The potential for overdoses with TNKase (tenecteplase) was also reported. This is the first fibrinolytic that can be administered as an IV bolus over five seconds in a single dose. Other fibrinolytics are split into several doses. For example, reteplase is split into separate injections given about 30 minutes apart. If the dosing schedule for TNKase is confused with that for reteplase, a patient may receive a second TNKase dose 30 minutes later, or the dose may be split in half and delivered as two doses, 30 minutes apart. Another error involved confusion between tissue plasminogen activators when referring to a specific drug using the term "t-PA." When a physician ordered TNKase, a genetically engineered mutant form of tissue-plasminogen activator (t-PA), a nurse who was unfamiliar with the drug asked for clarification. The physician inadvertently misled the nurse by answering in the affirmative when asked specifically if the drug ordered was a "t-PA." The nurse erroneously administered alteplase, which is commonly referred to as "t-PA."

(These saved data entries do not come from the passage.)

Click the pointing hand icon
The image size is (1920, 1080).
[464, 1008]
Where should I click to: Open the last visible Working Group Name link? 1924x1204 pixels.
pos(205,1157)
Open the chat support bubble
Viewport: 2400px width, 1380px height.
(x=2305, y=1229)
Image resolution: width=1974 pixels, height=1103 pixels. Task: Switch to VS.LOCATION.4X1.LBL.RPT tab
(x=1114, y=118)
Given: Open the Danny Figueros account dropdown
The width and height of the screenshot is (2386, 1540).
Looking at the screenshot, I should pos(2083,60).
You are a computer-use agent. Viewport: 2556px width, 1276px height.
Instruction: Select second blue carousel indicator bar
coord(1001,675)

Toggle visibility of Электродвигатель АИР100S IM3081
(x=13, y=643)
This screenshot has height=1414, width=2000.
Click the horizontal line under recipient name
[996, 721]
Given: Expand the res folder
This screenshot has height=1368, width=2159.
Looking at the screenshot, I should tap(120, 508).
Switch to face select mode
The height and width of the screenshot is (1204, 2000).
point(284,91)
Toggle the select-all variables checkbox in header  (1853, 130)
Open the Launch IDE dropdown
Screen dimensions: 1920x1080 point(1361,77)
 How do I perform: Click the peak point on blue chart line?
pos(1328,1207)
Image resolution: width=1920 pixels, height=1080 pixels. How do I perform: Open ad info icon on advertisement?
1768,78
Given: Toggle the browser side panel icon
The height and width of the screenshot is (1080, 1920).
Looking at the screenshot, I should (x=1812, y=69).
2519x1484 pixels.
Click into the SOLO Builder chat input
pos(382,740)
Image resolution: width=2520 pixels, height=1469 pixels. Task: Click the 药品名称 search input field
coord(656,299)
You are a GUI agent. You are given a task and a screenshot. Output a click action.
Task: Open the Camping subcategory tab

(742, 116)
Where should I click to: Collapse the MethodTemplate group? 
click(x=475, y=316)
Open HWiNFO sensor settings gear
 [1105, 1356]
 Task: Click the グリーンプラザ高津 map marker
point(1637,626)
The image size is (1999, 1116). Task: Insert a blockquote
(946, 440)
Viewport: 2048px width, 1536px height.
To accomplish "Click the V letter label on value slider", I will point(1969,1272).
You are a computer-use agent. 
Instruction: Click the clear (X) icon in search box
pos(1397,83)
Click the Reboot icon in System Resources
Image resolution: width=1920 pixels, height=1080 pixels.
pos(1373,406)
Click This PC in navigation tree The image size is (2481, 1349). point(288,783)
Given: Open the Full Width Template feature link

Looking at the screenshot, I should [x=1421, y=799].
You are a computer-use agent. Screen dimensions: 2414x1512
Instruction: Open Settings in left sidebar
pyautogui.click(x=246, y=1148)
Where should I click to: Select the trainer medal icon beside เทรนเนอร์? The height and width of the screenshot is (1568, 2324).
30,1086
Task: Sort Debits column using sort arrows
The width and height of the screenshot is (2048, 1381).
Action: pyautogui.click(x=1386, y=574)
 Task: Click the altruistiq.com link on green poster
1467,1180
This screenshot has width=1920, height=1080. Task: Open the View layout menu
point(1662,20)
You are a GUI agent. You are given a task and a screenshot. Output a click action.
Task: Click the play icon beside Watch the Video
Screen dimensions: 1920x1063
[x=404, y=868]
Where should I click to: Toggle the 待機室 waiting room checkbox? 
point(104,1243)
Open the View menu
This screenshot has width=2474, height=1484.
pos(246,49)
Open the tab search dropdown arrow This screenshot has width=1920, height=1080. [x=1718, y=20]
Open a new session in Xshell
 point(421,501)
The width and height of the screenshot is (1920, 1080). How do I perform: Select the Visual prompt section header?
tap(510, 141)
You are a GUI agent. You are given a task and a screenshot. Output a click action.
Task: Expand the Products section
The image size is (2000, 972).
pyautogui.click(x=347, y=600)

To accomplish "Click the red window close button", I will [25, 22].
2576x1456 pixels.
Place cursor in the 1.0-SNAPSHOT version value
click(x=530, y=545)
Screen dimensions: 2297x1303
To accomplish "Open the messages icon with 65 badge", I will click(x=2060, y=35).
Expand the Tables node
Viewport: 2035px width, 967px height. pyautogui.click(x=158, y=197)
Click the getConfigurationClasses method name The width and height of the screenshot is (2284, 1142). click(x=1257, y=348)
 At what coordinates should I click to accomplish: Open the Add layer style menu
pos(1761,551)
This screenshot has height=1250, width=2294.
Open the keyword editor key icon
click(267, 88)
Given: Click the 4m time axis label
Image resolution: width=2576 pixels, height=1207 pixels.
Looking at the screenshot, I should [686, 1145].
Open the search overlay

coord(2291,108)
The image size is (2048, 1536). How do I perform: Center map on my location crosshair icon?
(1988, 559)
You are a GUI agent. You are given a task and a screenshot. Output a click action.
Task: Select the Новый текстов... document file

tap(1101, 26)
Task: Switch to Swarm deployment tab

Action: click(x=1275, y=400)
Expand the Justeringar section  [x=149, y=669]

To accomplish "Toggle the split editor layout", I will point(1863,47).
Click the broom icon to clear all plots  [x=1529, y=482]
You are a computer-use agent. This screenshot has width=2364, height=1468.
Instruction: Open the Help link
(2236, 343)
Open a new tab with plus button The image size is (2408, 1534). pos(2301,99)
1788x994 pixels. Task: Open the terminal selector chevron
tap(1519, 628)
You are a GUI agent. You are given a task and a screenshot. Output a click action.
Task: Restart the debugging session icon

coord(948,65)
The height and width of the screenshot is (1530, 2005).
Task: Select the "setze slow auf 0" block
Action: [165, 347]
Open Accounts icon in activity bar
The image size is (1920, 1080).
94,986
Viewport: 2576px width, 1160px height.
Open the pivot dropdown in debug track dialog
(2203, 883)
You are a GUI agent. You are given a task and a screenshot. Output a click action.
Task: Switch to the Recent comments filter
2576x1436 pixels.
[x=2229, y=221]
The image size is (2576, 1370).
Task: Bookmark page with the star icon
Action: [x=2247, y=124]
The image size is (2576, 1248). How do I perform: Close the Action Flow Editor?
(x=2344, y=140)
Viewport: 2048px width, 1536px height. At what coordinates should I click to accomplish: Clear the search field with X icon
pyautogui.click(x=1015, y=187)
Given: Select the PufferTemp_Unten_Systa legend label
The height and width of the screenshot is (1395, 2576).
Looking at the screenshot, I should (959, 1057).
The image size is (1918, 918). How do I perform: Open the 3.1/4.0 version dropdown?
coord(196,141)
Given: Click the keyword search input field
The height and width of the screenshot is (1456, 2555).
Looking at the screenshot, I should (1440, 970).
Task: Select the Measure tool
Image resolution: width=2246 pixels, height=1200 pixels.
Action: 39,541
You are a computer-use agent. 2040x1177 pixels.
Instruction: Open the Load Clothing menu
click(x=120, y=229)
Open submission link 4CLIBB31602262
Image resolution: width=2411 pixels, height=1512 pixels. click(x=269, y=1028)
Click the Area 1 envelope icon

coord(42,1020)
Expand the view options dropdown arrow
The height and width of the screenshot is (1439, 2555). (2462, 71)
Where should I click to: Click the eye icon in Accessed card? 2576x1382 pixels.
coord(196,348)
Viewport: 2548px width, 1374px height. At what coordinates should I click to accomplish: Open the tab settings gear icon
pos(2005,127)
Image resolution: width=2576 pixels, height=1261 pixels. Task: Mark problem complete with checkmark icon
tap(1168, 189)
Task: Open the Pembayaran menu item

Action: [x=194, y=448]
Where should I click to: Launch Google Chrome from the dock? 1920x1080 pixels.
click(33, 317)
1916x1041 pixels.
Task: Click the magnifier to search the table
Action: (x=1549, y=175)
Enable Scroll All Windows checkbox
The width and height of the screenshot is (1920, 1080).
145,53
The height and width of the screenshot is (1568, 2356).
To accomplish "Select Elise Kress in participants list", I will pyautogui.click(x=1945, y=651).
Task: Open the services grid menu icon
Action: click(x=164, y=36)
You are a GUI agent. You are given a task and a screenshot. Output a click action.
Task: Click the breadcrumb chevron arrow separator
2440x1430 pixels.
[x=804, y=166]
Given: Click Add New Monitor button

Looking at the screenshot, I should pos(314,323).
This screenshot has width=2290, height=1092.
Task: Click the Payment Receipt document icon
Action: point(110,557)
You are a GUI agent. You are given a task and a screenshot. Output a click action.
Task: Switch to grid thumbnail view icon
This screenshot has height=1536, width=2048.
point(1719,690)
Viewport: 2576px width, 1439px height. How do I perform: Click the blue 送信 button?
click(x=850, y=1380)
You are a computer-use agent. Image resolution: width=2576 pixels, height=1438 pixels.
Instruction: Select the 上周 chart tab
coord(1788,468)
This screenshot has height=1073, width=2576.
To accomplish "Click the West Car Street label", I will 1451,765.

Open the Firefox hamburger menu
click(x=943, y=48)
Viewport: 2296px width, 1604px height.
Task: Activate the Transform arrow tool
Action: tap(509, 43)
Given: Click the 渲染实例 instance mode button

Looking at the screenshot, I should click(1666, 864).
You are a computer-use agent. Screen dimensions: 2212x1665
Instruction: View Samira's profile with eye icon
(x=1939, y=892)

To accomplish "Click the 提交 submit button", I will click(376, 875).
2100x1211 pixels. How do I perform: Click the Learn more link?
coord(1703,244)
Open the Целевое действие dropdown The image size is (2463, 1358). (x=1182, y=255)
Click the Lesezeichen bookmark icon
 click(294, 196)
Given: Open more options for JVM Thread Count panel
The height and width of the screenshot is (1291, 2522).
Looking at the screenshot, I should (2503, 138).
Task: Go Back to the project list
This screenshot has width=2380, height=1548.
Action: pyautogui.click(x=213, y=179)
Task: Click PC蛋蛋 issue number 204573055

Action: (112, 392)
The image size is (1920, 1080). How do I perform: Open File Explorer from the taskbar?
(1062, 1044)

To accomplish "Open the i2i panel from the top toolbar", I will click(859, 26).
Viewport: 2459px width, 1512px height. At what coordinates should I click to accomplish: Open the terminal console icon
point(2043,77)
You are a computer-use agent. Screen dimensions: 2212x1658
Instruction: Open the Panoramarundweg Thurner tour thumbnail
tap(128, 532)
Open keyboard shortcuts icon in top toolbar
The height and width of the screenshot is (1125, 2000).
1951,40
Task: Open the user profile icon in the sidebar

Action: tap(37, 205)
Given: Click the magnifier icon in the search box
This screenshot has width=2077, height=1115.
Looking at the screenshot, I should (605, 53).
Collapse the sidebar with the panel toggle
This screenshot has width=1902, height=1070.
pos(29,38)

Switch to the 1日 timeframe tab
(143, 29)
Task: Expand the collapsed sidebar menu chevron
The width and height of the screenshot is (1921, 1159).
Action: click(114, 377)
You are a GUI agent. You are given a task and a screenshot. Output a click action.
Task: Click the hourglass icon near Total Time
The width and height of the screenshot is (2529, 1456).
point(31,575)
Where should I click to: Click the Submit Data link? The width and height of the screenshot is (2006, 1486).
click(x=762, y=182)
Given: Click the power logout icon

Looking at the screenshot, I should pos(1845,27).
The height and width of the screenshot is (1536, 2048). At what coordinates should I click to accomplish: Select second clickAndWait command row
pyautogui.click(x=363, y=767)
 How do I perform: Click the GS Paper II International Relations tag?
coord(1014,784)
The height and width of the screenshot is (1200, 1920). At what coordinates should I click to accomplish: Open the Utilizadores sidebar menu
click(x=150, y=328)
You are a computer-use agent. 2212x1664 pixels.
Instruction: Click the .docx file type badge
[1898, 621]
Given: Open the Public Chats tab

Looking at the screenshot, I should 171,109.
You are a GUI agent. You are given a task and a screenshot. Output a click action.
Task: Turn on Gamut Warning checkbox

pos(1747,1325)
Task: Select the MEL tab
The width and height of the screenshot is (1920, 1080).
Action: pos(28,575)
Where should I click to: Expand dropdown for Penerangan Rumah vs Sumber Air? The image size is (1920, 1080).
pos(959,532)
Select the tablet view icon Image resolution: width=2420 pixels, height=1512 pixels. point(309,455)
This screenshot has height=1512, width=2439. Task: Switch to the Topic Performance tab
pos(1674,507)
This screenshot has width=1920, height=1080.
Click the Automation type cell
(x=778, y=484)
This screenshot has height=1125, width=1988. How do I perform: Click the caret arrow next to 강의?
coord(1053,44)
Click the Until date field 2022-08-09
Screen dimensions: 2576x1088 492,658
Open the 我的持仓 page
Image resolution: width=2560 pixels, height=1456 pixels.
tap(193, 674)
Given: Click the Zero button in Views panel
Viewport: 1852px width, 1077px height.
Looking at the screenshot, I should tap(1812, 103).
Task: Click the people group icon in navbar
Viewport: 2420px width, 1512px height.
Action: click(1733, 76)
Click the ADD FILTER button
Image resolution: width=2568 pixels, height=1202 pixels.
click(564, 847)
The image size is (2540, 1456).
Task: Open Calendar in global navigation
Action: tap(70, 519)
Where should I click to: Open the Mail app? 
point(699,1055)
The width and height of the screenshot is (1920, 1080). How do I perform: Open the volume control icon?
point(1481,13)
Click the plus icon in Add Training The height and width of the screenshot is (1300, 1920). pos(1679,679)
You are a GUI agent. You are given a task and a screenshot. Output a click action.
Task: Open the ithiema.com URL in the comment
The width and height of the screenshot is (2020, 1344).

SAFE PRACTICE RECOMMENDATION: Errors with fibrinolytics and related drug therapy can be reduced by applying some basic safety principles: standardize, simplify, improve access to information, and restrict access to "high alert" drugs.

Standardize and simplify: Limit fibrinolytic agents on the formulary. When selecting these agents, proactively analyze what might go wrong during their use, determine the consequences of an error, and build safety nets (e.g., independent double checks, dosing tables to avoid miscalculations) if patient injury is likely. Require streamlined protocols and standardized order forms to promote proper use. Refer to fibrinolytic drugs, especially tissue plasminogen activators, by their full generic names (e.g., alteplase, reteplase, tenecteplase), not "t-PA," on preprinted and handwritten orders and drug protocols. For weight-based therapy, add prompts on standard order forms to communicate the patient's weight. Minimize the complexity of the treatment regimen and be sure to consider all the associated drugs that may be used to treat the patient (e.g., heparin, low molecular weight heparin, oral and IV beta-blockers, aspirin, IV nitroglycerin) and the tight time constraints for administration. Make sure the protocols require practitioners to assess all recent drug therapy and clearly note that a heparin infusion should not be started if a low molecular weight heparin has just been administered.

Improve access to information and restrict access to drugs: Routinely provide education to physicians, pharmacists, and nurses when adding new drugs to the formulary. Assign responsibility for staff education to the person who researched and presented the new drug to the Pharmacy and Therapeutics Committee for approval. In this way, one of the practitioners most knowledgeable about the drug can decide the level of education necessary for each discipline and ensure that it is carried out. While education is important, it has lower leverage for preventing errors, especially with the current shortage of pharmacists and nurses, which often results in a patchwork of new, temporary, and floating staff. As such, restricted access to drugs provides higher leverage to prevent errors. If pharmacy can provide service on a 24-hour basis in timely fashion, have them dispense fibrinolytics, especially if mixing is necessary. Another way to restrict access is to limit the number of doses available in stock. For example, in the ED, stocking just one "clot buster kit" containing a single dose (with immediate access to back-up supplies), could also prevent accidental overdoses. Finally, periodically review drug therapy given to AMI patients to assess outcomes, identify weaknesses and implement needed changes.